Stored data
● ● ● ● ●

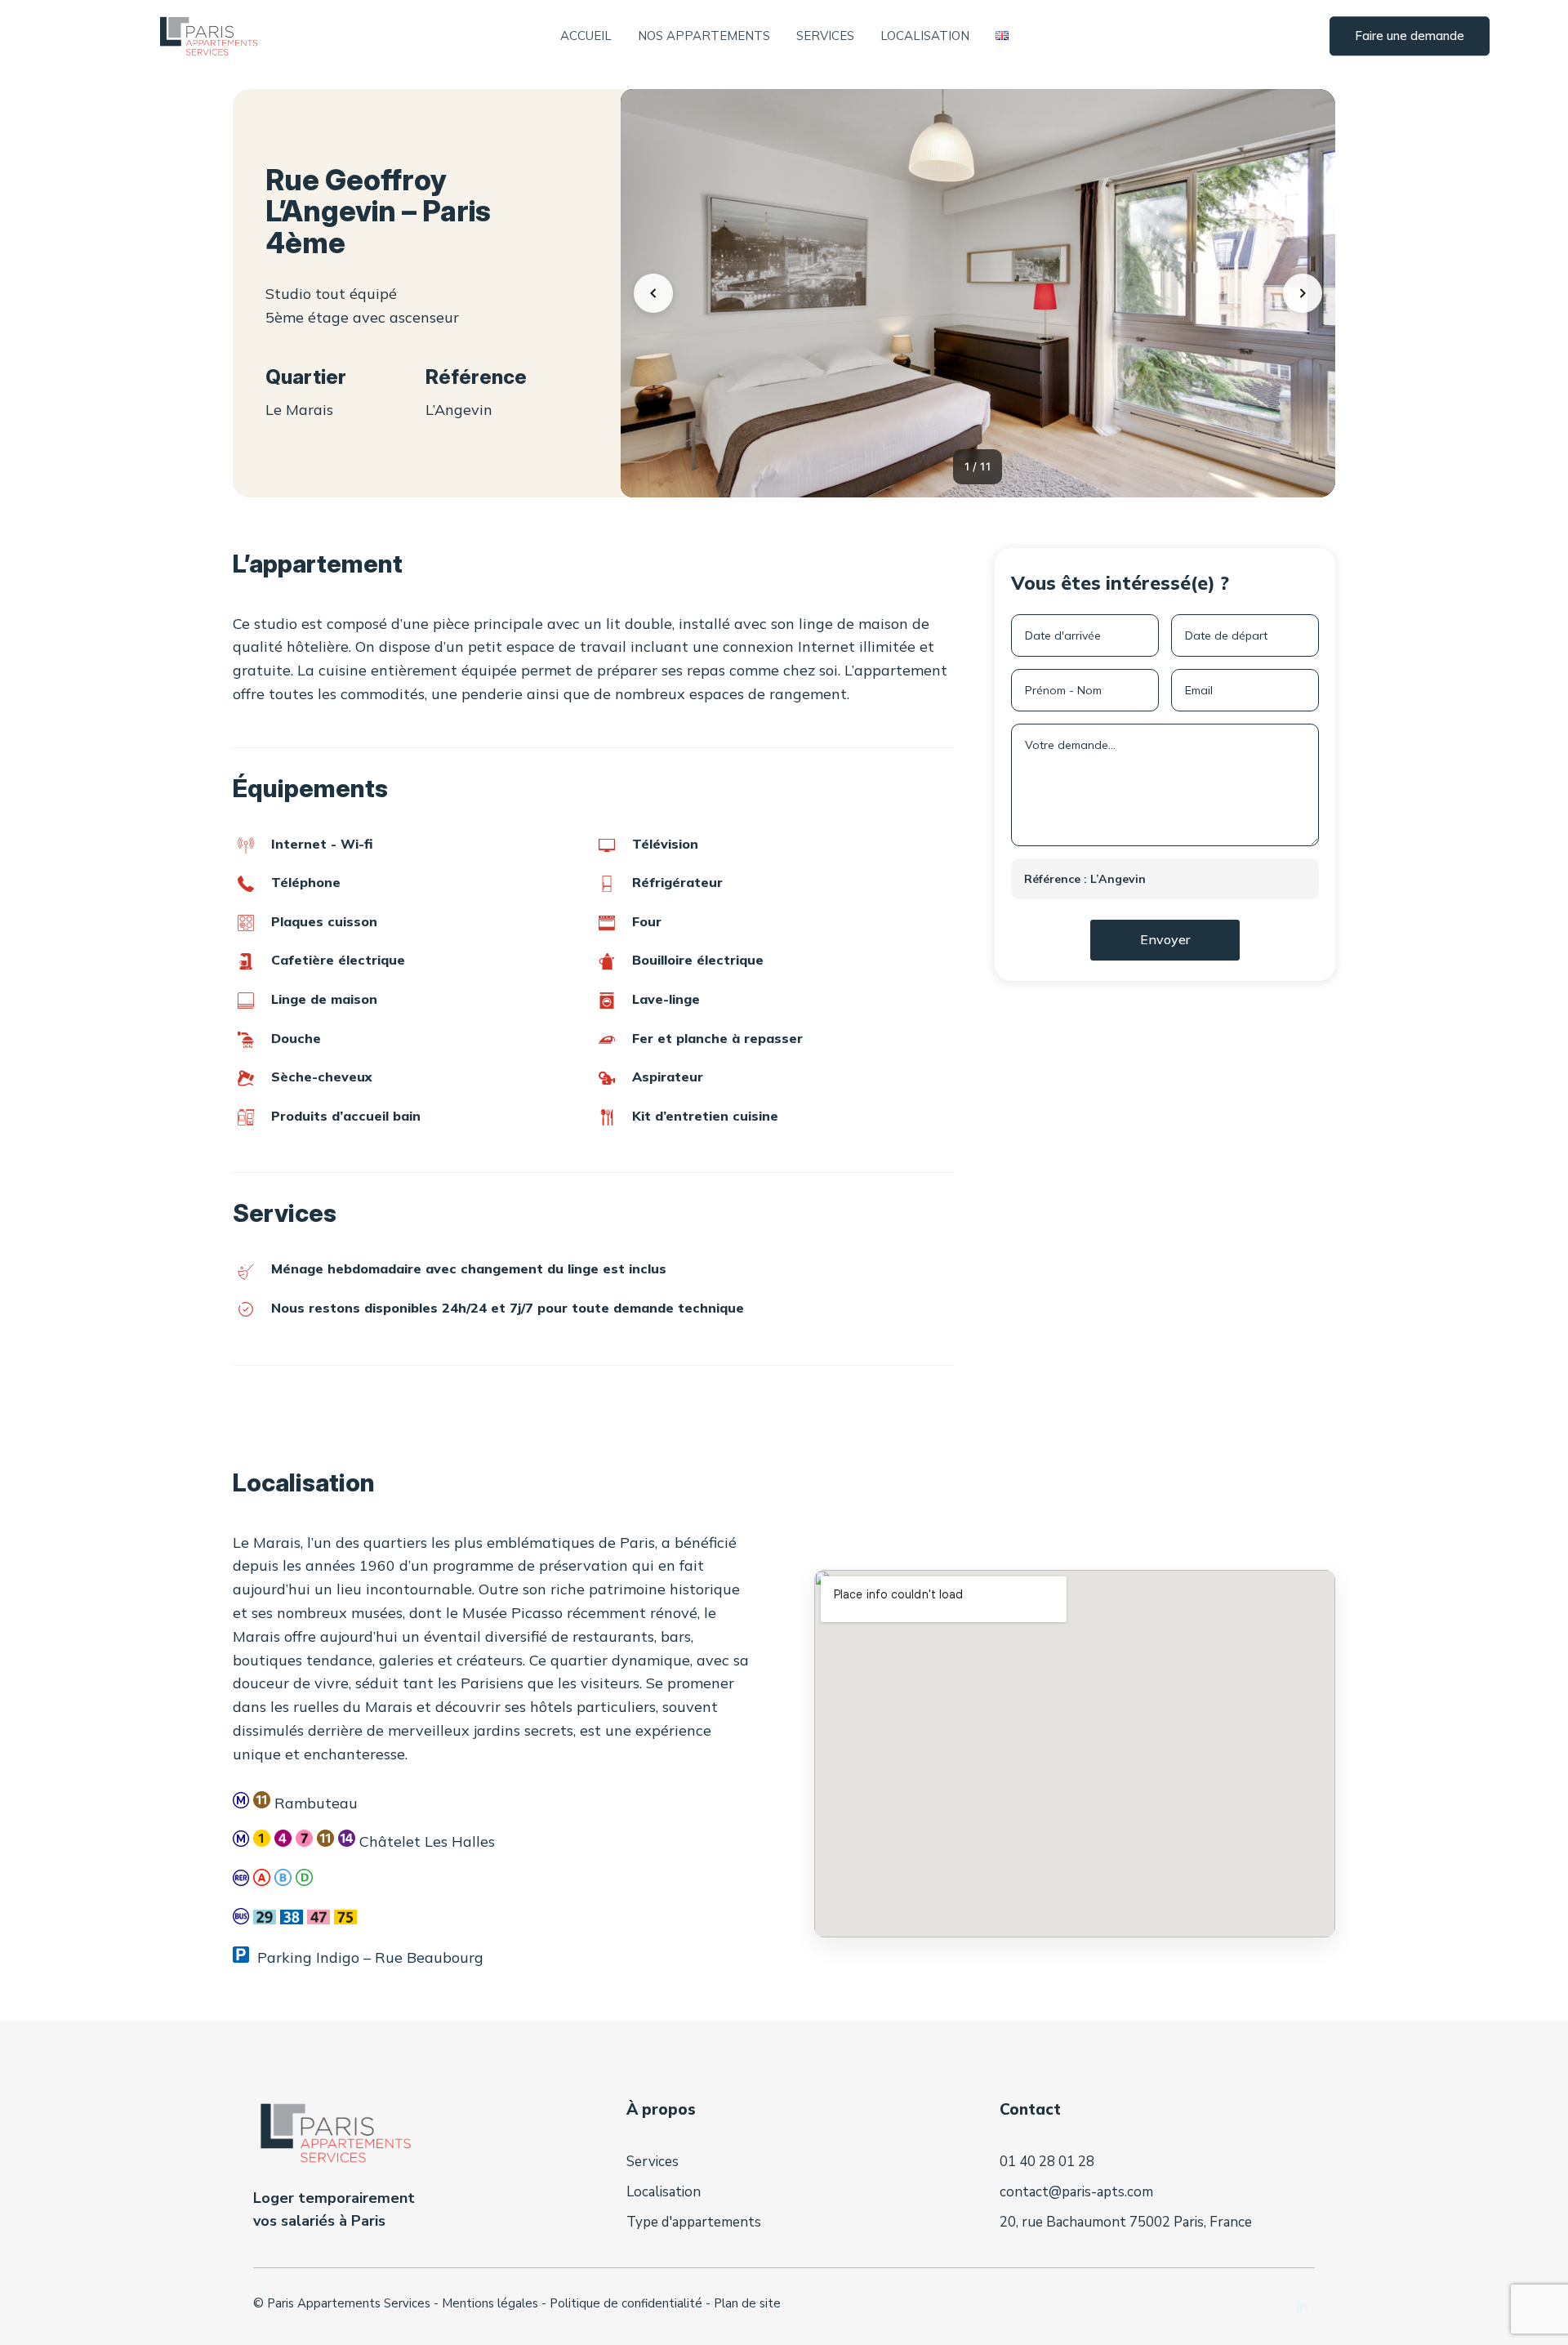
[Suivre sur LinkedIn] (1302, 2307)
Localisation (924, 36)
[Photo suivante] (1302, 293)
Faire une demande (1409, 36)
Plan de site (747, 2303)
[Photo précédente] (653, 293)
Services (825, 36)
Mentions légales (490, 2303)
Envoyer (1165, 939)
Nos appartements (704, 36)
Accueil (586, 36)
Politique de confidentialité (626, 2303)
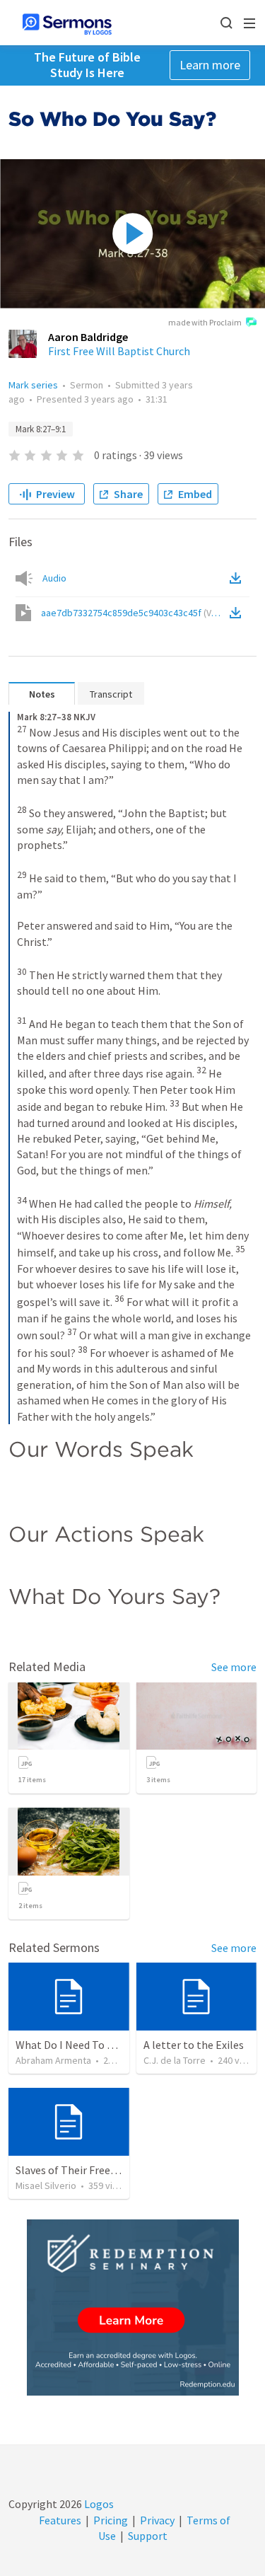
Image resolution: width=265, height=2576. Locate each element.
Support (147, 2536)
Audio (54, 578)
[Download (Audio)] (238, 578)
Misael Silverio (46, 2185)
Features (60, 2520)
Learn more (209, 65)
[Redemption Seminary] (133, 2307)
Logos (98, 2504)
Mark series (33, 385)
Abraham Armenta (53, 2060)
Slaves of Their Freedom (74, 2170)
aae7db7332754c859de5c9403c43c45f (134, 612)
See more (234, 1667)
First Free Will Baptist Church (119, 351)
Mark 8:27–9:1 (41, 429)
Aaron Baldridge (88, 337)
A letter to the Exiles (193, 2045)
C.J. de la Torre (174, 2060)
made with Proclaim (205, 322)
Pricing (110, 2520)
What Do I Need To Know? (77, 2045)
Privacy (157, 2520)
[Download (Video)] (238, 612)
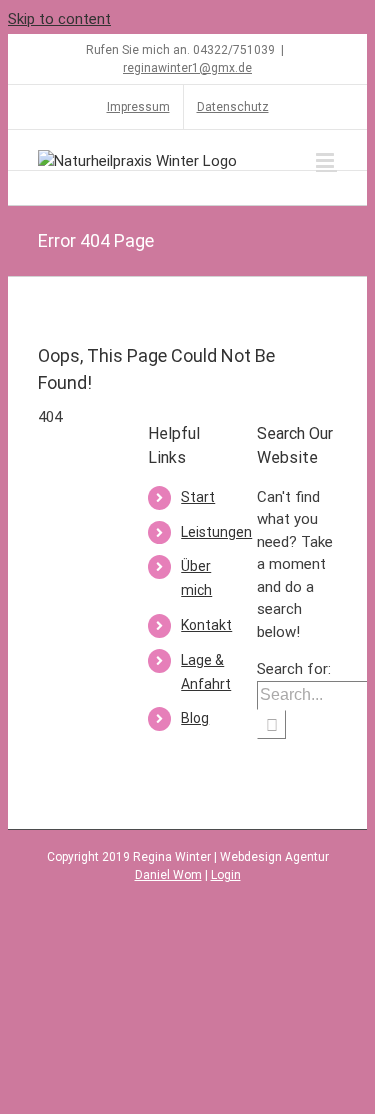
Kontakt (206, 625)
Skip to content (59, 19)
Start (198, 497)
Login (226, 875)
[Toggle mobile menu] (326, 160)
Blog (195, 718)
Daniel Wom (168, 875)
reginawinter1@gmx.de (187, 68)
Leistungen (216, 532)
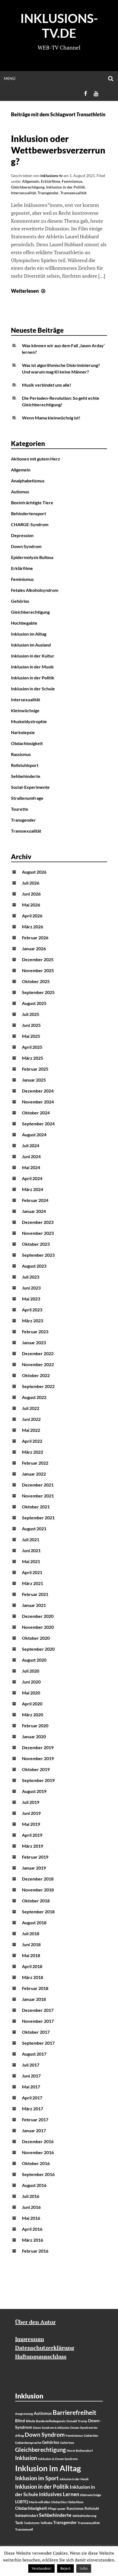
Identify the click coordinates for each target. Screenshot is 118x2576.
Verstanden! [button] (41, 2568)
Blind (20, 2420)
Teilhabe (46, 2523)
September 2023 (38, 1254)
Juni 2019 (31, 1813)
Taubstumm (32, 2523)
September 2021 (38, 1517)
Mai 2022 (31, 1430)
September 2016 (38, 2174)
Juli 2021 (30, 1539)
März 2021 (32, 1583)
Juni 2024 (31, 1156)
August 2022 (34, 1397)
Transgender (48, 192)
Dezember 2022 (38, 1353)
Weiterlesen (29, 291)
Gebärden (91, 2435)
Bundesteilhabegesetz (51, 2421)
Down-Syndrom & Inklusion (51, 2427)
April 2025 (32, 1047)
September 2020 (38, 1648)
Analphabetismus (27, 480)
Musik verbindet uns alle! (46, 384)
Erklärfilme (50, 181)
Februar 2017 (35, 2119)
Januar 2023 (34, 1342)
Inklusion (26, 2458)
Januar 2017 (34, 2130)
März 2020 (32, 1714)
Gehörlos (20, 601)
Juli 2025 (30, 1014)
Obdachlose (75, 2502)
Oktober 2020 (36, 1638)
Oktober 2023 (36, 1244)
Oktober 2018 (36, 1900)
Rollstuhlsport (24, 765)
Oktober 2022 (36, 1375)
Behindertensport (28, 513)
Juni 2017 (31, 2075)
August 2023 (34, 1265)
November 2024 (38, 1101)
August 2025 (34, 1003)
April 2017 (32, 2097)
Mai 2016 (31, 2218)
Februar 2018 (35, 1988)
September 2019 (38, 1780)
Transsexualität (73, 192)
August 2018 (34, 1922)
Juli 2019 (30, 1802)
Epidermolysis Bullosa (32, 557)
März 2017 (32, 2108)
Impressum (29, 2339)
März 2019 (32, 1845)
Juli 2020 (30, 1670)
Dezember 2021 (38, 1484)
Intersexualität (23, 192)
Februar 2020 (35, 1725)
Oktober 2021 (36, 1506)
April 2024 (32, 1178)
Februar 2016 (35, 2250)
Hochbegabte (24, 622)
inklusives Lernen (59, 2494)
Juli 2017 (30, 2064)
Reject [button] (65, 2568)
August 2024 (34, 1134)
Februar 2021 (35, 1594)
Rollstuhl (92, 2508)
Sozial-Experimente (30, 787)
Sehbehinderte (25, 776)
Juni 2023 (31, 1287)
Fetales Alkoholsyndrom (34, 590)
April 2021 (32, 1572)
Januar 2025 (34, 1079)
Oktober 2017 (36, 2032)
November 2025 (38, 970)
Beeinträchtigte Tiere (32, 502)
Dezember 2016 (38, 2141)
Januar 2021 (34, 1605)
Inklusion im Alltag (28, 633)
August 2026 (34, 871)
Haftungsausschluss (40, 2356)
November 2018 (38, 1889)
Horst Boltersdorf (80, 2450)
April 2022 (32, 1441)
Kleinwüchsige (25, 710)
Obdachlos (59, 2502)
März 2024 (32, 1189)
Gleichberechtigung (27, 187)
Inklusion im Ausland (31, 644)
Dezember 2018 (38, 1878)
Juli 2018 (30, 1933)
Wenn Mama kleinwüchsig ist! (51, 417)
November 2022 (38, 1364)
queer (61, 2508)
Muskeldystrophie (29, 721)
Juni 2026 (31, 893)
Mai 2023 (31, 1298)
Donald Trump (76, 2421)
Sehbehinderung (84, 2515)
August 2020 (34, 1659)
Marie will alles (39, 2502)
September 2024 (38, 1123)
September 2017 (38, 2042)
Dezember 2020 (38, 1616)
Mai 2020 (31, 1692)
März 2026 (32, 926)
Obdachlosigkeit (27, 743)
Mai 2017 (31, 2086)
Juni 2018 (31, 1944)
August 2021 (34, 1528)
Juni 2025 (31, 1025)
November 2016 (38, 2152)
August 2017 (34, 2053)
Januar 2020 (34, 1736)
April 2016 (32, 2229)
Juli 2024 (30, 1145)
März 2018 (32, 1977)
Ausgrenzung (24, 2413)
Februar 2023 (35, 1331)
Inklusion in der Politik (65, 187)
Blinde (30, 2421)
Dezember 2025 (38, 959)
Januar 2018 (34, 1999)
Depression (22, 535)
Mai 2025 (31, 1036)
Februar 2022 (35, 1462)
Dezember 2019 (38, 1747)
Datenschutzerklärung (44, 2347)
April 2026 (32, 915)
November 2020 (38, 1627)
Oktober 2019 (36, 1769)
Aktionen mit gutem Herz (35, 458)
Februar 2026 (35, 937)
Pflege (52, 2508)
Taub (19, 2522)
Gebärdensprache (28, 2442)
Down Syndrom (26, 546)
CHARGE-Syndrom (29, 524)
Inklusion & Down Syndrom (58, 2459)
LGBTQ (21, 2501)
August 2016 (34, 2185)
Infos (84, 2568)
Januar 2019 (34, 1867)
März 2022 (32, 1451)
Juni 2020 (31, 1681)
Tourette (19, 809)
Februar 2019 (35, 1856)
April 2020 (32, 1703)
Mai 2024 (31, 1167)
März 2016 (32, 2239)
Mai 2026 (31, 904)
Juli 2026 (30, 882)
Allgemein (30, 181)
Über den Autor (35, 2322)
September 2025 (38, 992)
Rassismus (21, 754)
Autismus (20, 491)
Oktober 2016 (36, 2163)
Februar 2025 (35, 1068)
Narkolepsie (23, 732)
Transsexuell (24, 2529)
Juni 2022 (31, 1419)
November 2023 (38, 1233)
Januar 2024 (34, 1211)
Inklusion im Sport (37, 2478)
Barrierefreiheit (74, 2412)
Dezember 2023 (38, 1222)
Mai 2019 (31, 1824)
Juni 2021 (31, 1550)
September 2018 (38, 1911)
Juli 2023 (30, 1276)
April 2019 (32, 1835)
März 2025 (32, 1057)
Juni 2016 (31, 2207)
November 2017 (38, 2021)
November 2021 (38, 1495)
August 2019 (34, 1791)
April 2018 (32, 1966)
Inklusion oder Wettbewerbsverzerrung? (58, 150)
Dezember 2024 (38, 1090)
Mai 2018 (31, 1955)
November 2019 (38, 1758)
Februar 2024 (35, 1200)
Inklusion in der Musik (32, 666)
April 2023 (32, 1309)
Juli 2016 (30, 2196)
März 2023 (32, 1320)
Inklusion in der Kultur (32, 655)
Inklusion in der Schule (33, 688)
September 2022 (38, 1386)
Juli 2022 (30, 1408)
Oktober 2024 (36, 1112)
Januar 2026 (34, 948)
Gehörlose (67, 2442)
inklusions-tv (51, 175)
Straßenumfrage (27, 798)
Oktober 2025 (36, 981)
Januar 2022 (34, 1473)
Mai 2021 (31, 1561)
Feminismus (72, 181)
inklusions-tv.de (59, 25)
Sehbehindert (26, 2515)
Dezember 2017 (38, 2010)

● ● ● ● ●

Exact repeats of the lines from the first one in the data through the line containing "Oktober 2018 (36, 1900)" make up the answer. Pictures do not.

[Suivre sur LinkedIn] (1302, 2307)
Localisation (924, 36)
[Photo suivante] (1302, 293)
Faire une demande (1409, 36)
Plan de site (747, 2303)
[Photo précédente] (653, 293)
Services (825, 36)
Mentions légales (490, 2303)
Envoyer (1165, 939)
Nos appartements (704, 36)
Accueil (586, 36)
Politique de confidentialité (626, 2303)
Image resolution: width=265, height=2576. Locate each element.
Support (147, 2536)
Audio (54, 578)
[Download (Audio)] (238, 578)
Misael Silverio (46, 2185)
Features (60, 2520)
Learn more (209, 65)
[Redemption Seminary] (133, 2307)
Logos (98, 2504)
Mark series (33, 385)
Abraham Armenta (53, 2060)
Slaves of Their Freedom (74, 2170)
aae7db7332754c859de5c9403c43c45f (134, 612)
See more (234, 1667)
First Free Will Baptist Church (119, 351)
Mark 8:27–9:1 (41, 429)
Aaron Baldridge (88, 337)
A letter to the Exiles (193, 2045)
C.J. de la Torre (174, 2060)
made with Proclaim (205, 322)
Pricing (110, 2520)
What Do I Need To Know? (77, 2045)
Privacy (157, 2520)
[Download (Video)] (238, 612)
Kontakt (206, 625)
Skip to content (59, 19)
Start (198, 497)
Login (226, 875)
[Toggle mobile menu] (326, 160)
Blog (195, 718)
Daniel Wom (168, 875)
reginawinter1@gmx.de (187, 68)
Leistungen (216, 532)
Identify the click coordinates for each target. Screenshot is 118x2576.
Verstanden! [button] (41, 2568)
Blind (20, 2420)
Teilhabe (46, 2523)
September 2023 (38, 1254)
Juni 2019 (31, 1813)
Taubstumm (32, 2523)
September 2021 (38, 1517)
Mai 2022 (31, 1430)
September 2016 (38, 2174)
Juli 2021 (30, 1539)
März 2021 (32, 1583)
Juni 2024 (31, 1156)
August 2022 (34, 1397)
Transgender (48, 192)
Dezember 2022 (38, 1353)
Weiterlesen (29, 291)
Gebärden (91, 2435)
Bundesteilhabegesetz (51, 2421)
Down-Syndrom & Inklusion (51, 2427)
April 2025 (32, 1047)
September 2020 (38, 1648)
Analphabetismus (27, 480)
Musik verbindet uns alle! (46, 384)
Erklärfilme (50, 181)
Februar 2017 (35, 2119)
Januar 2023 (34, 1342)
Inklusion (26, 2458)
Januar 2017 (34, 2130)
März 2020 (32, 1714)
Gehörlos (20, 601)
Juli 2025 (30, 1014)
Obdachlose (75, 2502)
Oktober 2020 (36, 1638)
Oktober 2023 (36, 1244)
Oktober 2018 (36, 1900)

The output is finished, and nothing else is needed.